▸ **Work required**: Lines from the listing below that contain the string "width" are to be reported.

▸ **Records**:
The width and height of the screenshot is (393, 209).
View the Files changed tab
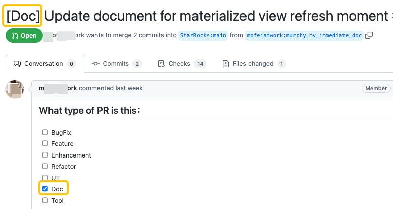click(x=254, y=64)
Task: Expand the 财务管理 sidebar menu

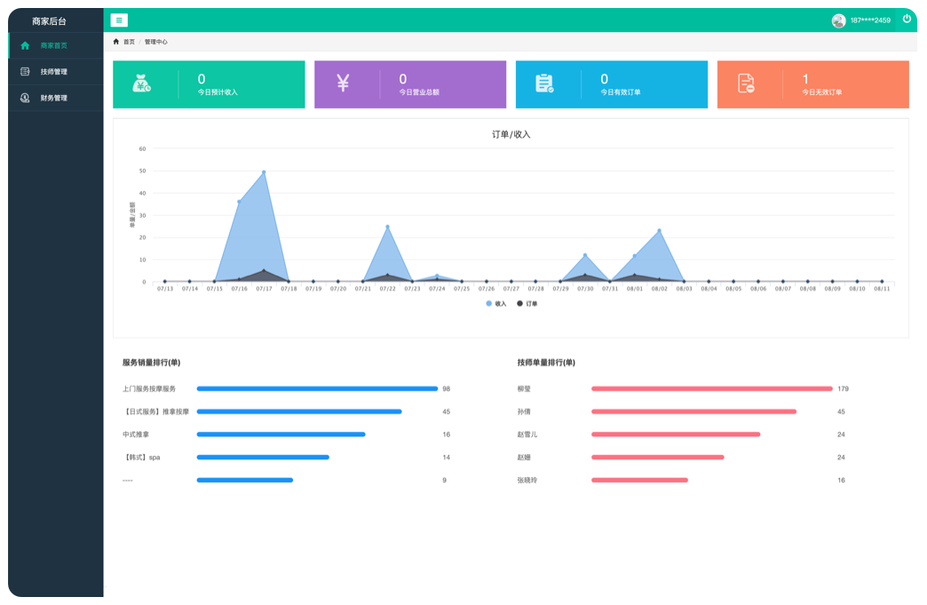Action: click(53, 99)
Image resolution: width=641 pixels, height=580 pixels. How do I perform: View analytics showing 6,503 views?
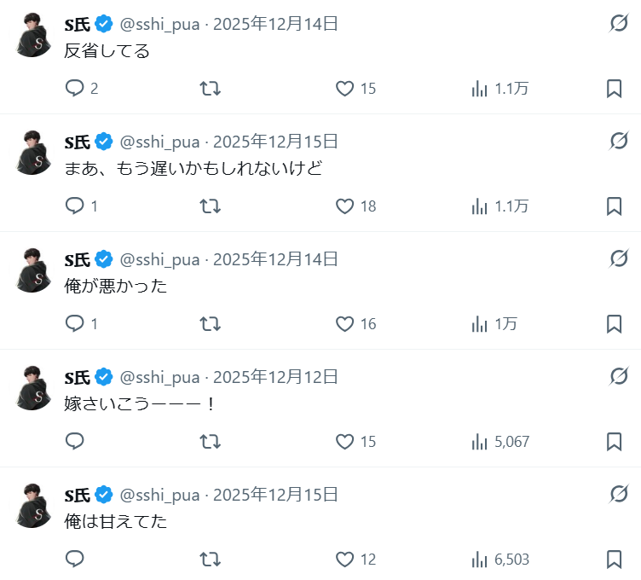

▸ **Output of the task**:
The width and height of the screenshot is (393, 209).
Image resolution: width=641 pixels, height=580 pixels. How do I perform: View analytics showing 6,503 views?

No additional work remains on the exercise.